• _WHAT YOU ARE ASKED TO DO_
Pull every line that holds the word "Facebook" from the entries.

• _SOURCE RECORDS_
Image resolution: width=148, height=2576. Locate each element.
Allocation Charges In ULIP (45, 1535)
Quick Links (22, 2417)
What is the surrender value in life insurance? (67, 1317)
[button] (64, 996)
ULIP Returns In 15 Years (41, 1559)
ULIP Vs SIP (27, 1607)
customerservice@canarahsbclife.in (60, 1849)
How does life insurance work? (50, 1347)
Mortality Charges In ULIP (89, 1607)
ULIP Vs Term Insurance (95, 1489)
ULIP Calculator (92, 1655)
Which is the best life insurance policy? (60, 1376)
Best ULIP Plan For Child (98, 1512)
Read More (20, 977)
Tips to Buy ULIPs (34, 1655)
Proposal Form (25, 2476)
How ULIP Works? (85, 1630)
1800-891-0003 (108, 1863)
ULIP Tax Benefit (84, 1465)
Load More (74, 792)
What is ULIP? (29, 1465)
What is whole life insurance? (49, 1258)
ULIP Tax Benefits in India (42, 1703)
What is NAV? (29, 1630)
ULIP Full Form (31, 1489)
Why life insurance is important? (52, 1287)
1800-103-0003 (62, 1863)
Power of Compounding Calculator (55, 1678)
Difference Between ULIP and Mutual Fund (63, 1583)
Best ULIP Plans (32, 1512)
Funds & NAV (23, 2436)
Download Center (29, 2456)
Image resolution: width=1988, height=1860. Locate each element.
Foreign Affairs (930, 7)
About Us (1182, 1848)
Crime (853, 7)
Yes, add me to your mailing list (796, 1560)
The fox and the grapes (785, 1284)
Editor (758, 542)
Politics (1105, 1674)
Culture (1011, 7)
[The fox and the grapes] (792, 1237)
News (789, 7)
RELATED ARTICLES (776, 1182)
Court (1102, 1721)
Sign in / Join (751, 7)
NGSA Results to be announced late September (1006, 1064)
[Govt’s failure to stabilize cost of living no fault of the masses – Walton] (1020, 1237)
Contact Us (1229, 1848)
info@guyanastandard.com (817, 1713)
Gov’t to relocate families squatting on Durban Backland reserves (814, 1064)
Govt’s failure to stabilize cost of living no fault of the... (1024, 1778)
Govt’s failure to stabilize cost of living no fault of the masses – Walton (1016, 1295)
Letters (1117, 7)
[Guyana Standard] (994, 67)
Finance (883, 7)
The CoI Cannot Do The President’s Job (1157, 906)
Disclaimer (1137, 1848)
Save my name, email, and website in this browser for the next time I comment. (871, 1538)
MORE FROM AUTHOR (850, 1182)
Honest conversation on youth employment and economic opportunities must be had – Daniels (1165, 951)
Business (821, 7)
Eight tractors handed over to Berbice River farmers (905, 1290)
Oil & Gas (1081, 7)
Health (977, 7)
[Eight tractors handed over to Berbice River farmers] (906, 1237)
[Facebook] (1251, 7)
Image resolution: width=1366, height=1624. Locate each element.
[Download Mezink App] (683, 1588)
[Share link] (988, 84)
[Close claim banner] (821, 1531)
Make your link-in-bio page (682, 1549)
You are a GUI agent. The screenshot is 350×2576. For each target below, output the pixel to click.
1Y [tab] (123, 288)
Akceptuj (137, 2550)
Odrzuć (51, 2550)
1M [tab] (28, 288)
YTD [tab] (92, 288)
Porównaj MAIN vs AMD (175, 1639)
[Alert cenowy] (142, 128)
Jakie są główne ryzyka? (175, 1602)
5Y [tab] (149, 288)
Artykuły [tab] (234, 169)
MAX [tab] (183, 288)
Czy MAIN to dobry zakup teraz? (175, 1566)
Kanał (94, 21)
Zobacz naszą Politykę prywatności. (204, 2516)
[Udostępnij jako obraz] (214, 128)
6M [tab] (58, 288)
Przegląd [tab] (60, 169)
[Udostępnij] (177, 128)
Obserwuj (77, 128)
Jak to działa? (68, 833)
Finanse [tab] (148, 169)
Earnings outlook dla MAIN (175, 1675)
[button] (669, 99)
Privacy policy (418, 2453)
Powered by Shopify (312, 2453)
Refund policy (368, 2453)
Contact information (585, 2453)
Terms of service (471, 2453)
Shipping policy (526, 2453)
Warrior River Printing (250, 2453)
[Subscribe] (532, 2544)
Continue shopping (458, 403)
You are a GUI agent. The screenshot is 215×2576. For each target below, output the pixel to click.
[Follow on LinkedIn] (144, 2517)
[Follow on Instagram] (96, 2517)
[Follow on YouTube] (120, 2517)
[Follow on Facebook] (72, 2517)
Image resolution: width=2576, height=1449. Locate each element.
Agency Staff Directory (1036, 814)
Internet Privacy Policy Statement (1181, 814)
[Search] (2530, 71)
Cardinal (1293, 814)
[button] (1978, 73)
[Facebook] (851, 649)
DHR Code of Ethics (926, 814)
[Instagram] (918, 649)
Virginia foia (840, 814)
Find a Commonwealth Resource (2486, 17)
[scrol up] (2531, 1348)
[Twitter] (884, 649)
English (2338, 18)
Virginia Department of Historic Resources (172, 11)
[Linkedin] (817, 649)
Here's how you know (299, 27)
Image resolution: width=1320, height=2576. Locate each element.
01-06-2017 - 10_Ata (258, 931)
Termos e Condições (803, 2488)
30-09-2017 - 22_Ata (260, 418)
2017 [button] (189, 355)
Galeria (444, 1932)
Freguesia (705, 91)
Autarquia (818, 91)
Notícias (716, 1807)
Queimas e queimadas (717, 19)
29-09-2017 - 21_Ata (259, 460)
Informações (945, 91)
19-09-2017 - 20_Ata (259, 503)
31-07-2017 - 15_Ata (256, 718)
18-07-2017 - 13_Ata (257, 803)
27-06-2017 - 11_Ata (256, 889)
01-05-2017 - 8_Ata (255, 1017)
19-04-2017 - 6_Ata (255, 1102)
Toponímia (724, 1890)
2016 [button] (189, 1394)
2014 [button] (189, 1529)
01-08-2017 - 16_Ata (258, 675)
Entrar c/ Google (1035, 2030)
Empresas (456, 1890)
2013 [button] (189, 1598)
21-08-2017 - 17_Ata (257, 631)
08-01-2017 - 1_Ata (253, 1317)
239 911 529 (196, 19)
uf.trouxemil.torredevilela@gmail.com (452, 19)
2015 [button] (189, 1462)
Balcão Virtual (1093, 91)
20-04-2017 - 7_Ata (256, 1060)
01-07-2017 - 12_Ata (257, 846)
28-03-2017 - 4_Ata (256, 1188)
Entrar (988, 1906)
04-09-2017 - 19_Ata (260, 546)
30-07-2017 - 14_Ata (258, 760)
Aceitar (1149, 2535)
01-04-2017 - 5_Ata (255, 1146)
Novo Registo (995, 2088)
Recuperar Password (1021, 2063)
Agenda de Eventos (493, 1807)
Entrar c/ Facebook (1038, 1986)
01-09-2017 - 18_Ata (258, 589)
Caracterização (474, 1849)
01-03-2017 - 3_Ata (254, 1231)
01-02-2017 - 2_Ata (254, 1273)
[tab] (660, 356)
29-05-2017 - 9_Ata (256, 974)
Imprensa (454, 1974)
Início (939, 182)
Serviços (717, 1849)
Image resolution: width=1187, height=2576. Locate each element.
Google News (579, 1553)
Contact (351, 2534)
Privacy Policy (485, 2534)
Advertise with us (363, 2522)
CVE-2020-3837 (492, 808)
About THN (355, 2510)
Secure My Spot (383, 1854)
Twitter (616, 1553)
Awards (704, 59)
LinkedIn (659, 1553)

• _OUTPUT OF THE EXERCISE_
[Facebook] (1251, 7)
[Follow on Facebook] (72, 2517)
[Facebook] (851, 649)
Entrar c/ Facebook (1038, 1986)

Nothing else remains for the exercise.